The most recent of the three scandals unfolded during President Kenyatta’s first term in office, even though he profiled himself as an aggressive fighter of corruption. The media is full of reports and pictures of allegedly corrupt politicians being led away in handcuffs, and internationally, Kenyatta’s Kenya is considered a country with independent and effective anti-corruption institutions. 

“Corruption definitely remains a big problem in Kenya,” says Gretta Fenner, the director of the not-for-profit Basel Institute on Governance, which is associated with Basel University and advises the Kenyan anti-corruption authorities in investigations into complex, mostly international corruption cases – among then Anglo Leasing.  

“However, the authorities have recorded some significant successes in recent years,” she notes, adding that some $27 million in stolen assets were seized in the first four months of this year alone.   

For John Githongo, it is too early to interpret these successes as a turning point. The anti-corruption institutions generally hold back when it comes to political and economic elites, he says. Five years ago, two shell companies tied up in the Anglo Leasing scandal won a court case in Geneva against Kenya for the sole reason that the Kenyan state prosecutor withheld important evidence.  

Is Switzerland doing enough? 

“Switzerland has done everything it can in the Anglo Leasing case,” Githongo says. “This is low-hanging fruit, but on our side, the will to pick it is clearly lacking.”  

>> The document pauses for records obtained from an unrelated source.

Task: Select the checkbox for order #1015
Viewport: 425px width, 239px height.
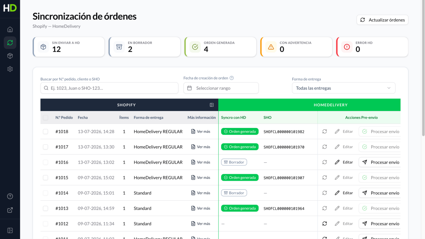Action: [x=46, y=178]
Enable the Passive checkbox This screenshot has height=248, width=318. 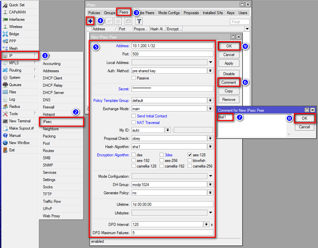click(x=134, y=78)
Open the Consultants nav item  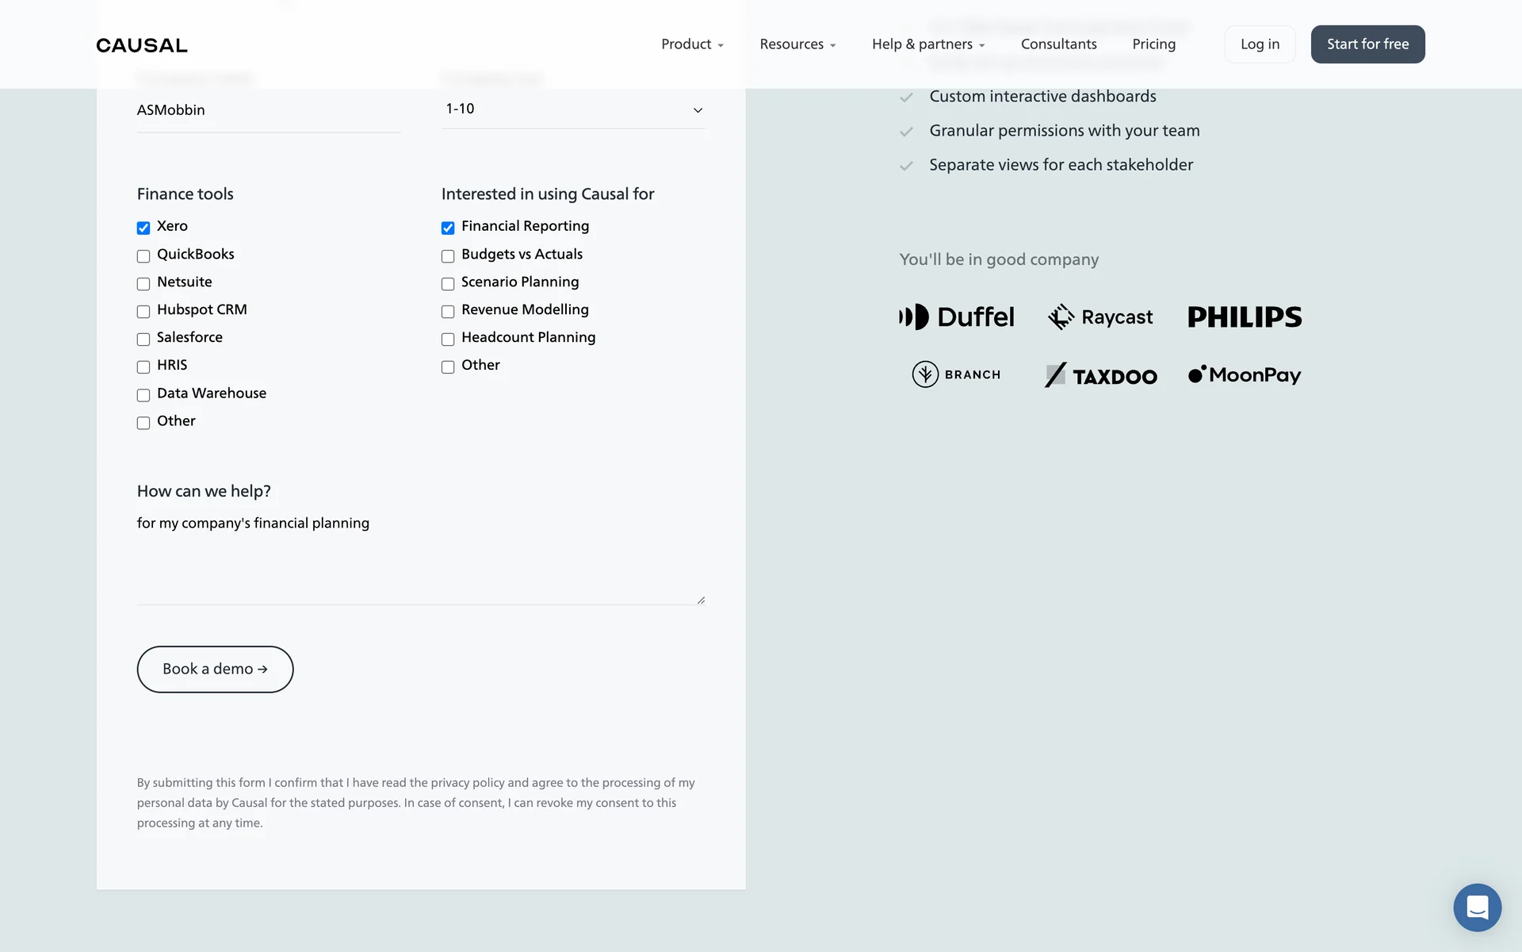(1058, 44)
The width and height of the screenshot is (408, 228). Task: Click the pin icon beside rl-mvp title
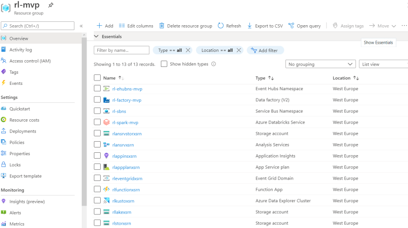[x=51, y=5]
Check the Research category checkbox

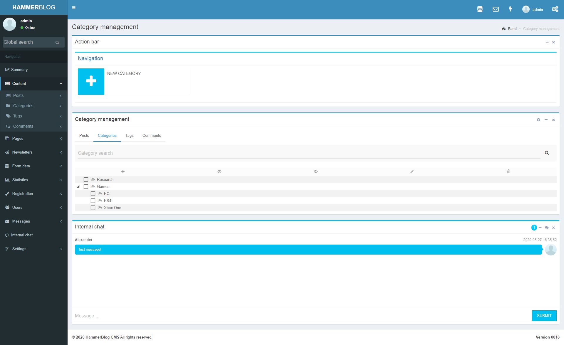(86, 180)
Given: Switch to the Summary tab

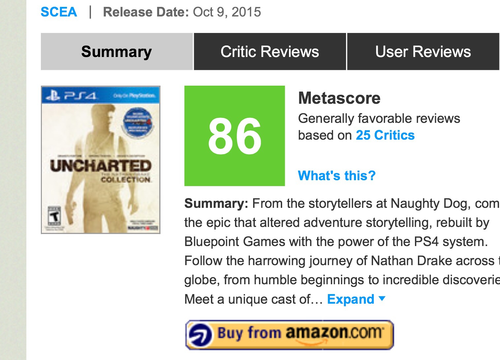Looking at the screenshot, I should 117,52.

But Fenner believes the Swiss authorities could do more. “They are not dependent on a court decision in Kenya. The Office of the Attorney General opened a criminal investigation a long time ago. They could conclude their proceeding, seize the assets and return them to Kenya, she argues. 

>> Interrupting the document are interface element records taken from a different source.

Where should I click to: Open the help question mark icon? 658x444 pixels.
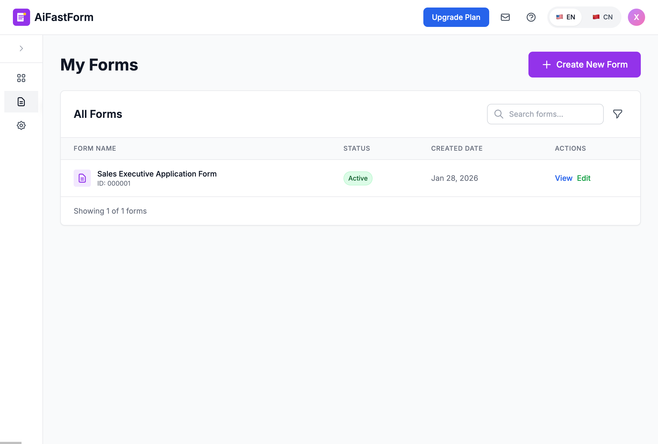531,17
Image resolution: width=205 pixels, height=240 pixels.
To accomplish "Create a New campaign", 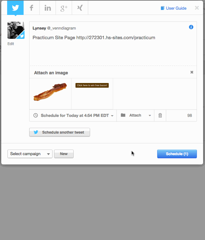I will pyautogui.click(x=64, y=154).
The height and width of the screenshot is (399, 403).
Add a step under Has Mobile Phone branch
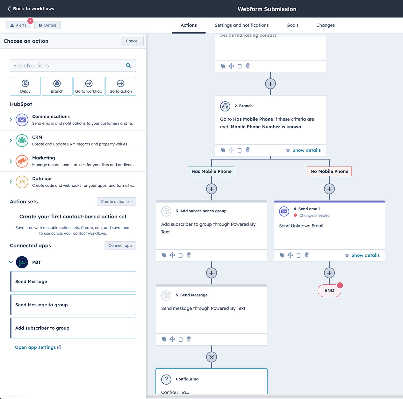pos(211,189)
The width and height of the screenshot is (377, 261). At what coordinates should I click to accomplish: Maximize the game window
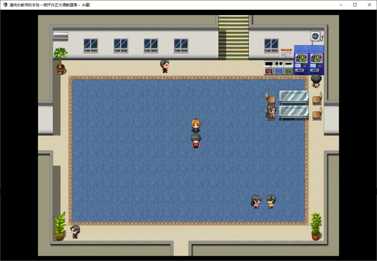click(x=355, y=5)
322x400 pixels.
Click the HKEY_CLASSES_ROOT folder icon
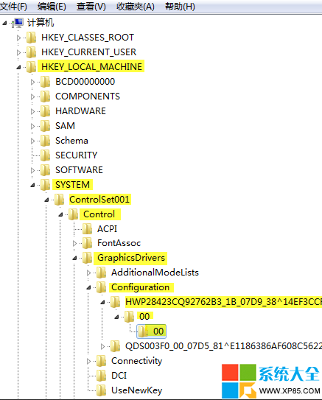32,38
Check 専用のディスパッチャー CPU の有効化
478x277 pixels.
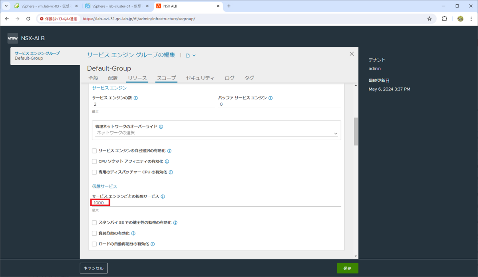click(94, 172)
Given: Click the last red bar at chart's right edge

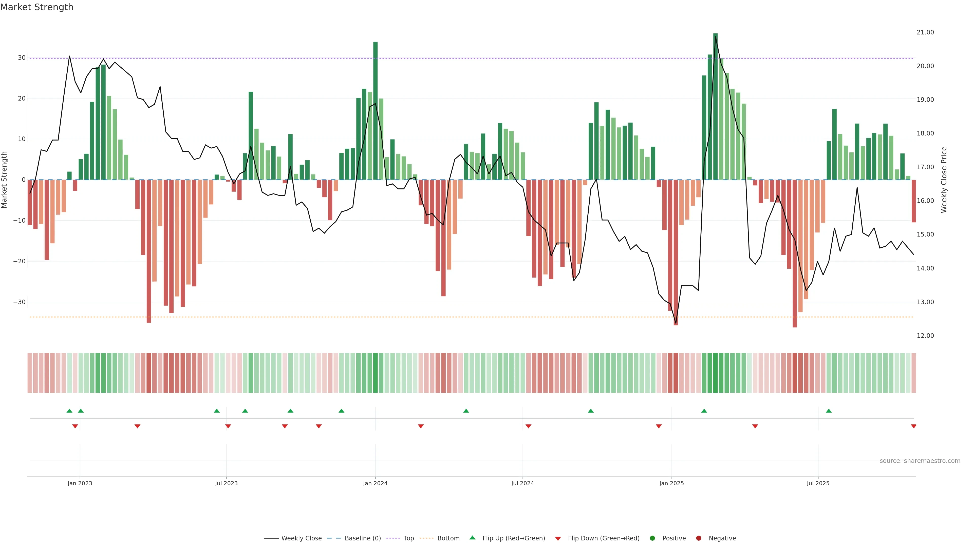Looking at the screenshot, I should (x=914, y=201).
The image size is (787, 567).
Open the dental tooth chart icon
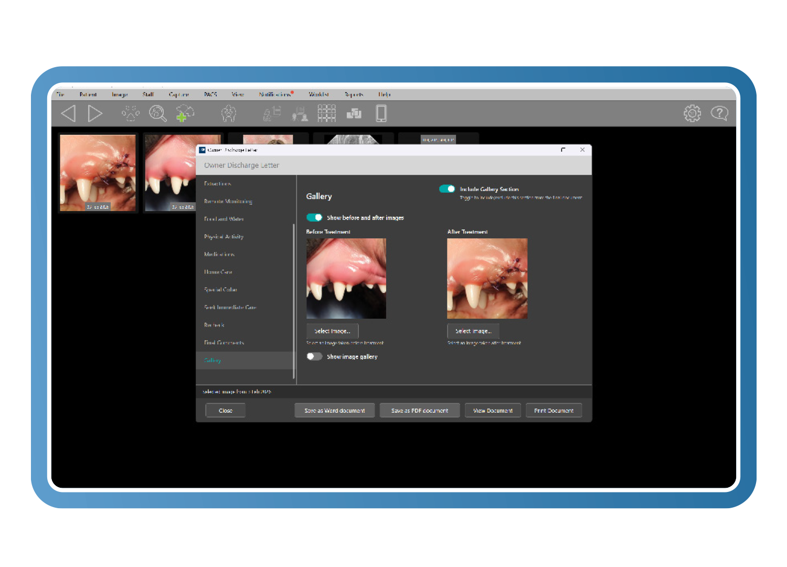[x=229, y=113]
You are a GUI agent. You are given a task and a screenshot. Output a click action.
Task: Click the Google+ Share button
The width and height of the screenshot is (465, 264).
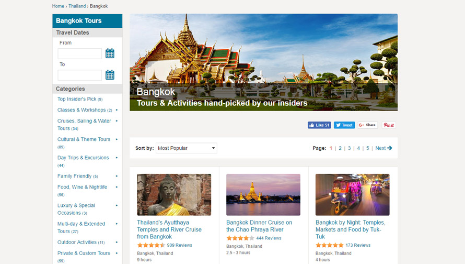click(368, 125)
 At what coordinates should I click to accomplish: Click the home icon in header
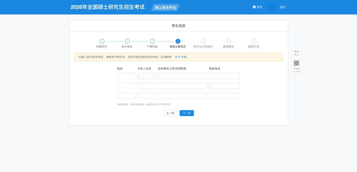click(254, 7)
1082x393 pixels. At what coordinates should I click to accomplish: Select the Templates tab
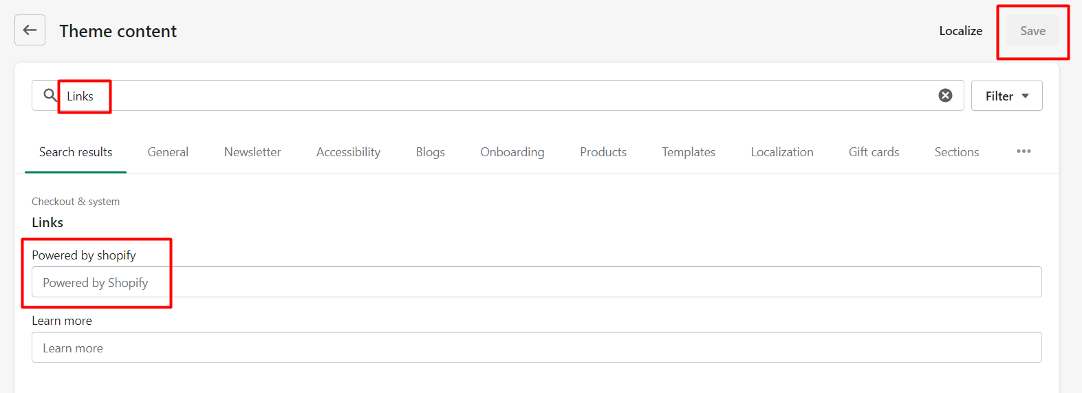[689, 152]
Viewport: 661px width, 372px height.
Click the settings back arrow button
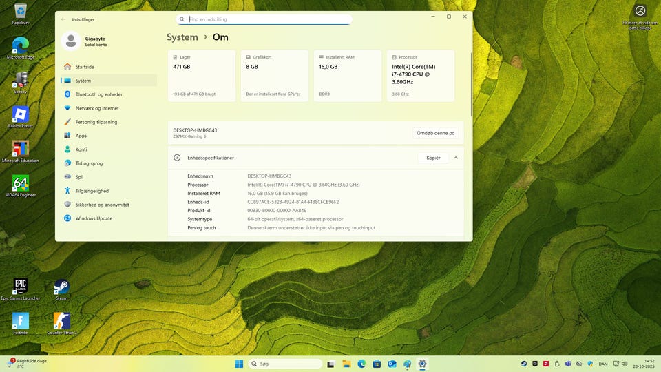coord(64,20)
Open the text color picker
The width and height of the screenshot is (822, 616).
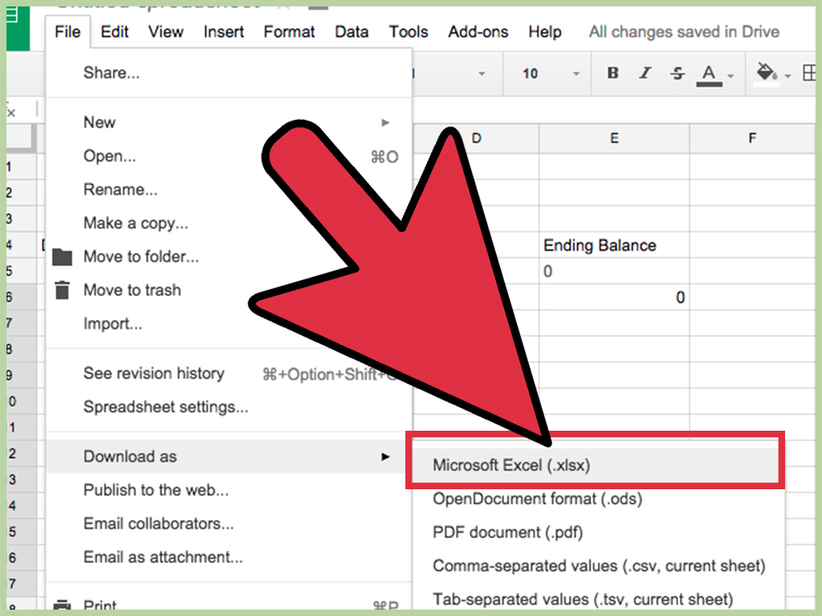[707, 73]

Tobias Schaffner, a senior associate at Baldi & Caratsch, a firm of attorneys specialised in repatriating illegal assets, says Switzerland has room to manoeuvre. “If the trial in Kenya is dragged out, there is a danger of acquittal because of statutes of limitation – and this would also mean the criminal investigation by the Swiss attorney general would end.” 

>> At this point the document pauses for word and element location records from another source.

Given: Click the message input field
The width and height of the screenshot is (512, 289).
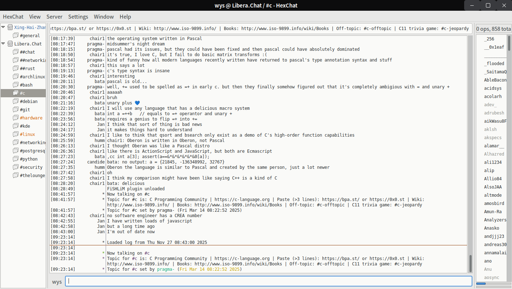Looking at the screenshot, I should (268, 281).
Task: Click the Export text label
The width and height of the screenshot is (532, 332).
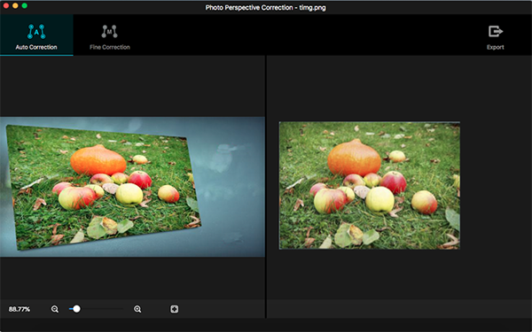Action: click(x=496, y=47)
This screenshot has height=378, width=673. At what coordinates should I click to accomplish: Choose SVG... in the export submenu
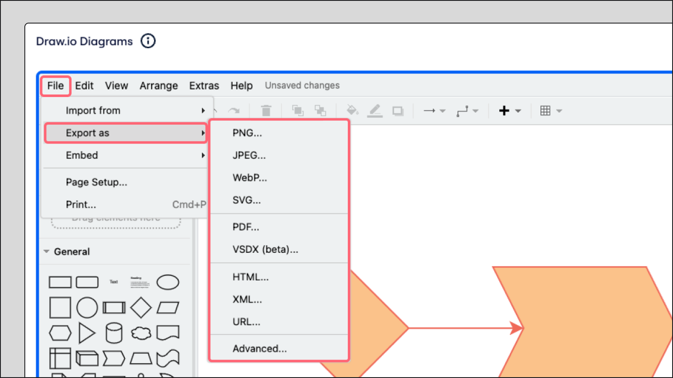coord(246,200)
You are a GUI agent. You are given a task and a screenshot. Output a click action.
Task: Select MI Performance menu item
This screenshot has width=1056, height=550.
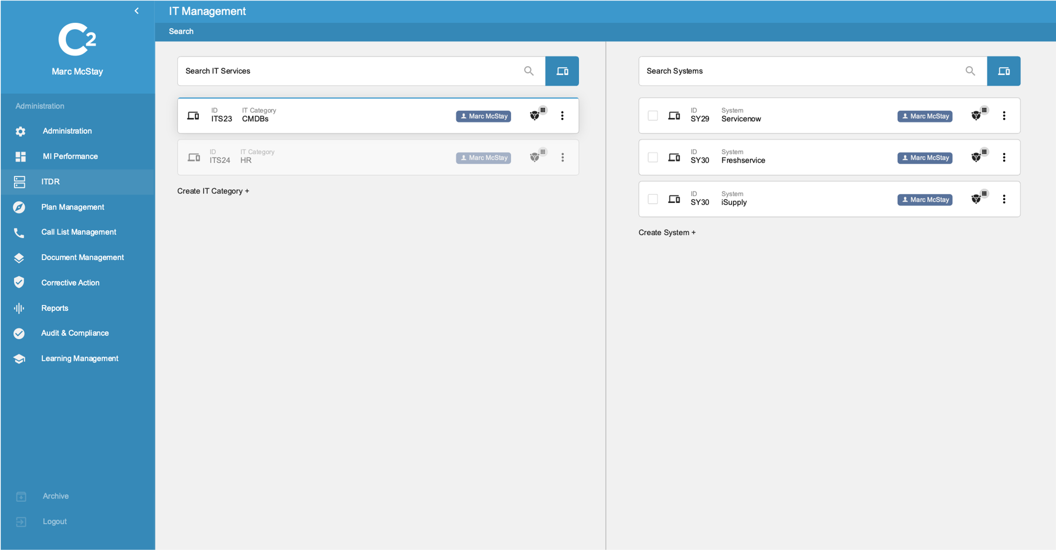[70, 156]
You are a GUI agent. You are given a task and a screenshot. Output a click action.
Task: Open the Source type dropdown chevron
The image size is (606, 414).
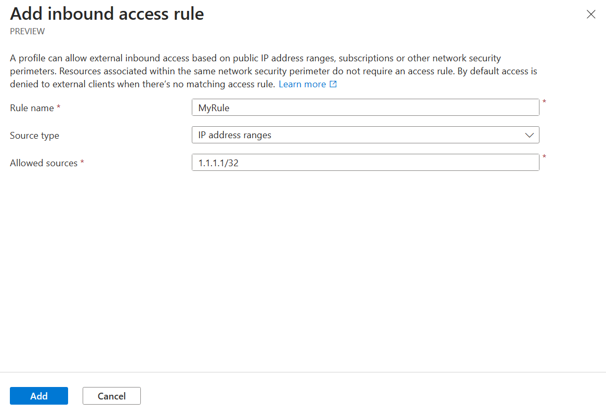[530, 135]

But a few years ago Switzerland's parliament gave the government the power to block assets. “This would allow the Federal Administrative Court to seize and repatriate the money to the Kenyan people,” Schaffner says. 

Swiss shell companies 

Githongo praises Switzerland’s conduct in the Anglo Leasing case but wonders why it remains so easy to open a shell company in the Alpine country.  

The Swiss foreign ministry and the State Secretariat for International Finance point to a provision of the Swiss Financial Market Supervisory Authority (FINMA) which compels banks and other financial institutions to apply “increased due diligence” with shell companies. 

Fenner of the Basel Institute on Governance criticises the way this is applied in practice. “Unfortunately, in cases in which we are involved as advisers, we see that dirty money still flows into or via Switzerland,” she says, adding that FINMA’s mandate from politicians isn’t robust enough to enable it to be effective against institutions which fall short of this provision. 

“The mildness financial institutions encounter for malpractice in Switzerland is astonishing when compared with other countries.”   

​​​​​​​Anglo Leasing in detail 

In 2002, the first company exposed in one of the biggest corruption scandals in Kenya was Anglo Leasing Finance. Kenya lost more than CHF600 million at that time through systematic fraud. The money was channelled into 18 security contracts. Payments went to numerous shell companies, but behind them were always the same business people. They never provided the services paid for, or at best, delivered inferior wares. The main beneficiaries appear to have been several ministers in the government of the time. 

Of the 18 shell companies involved, 11 owned companies with an address in Geneva. So a part of the criminal money was laundered in Switzerland, or via the Swiss financial system. In 2007, Kenya asked the Swiss for legal assistance. Two years later, the Swiss Attorney General opened a money-laundering investigation; the sum of CHF2 million has been frozen since then.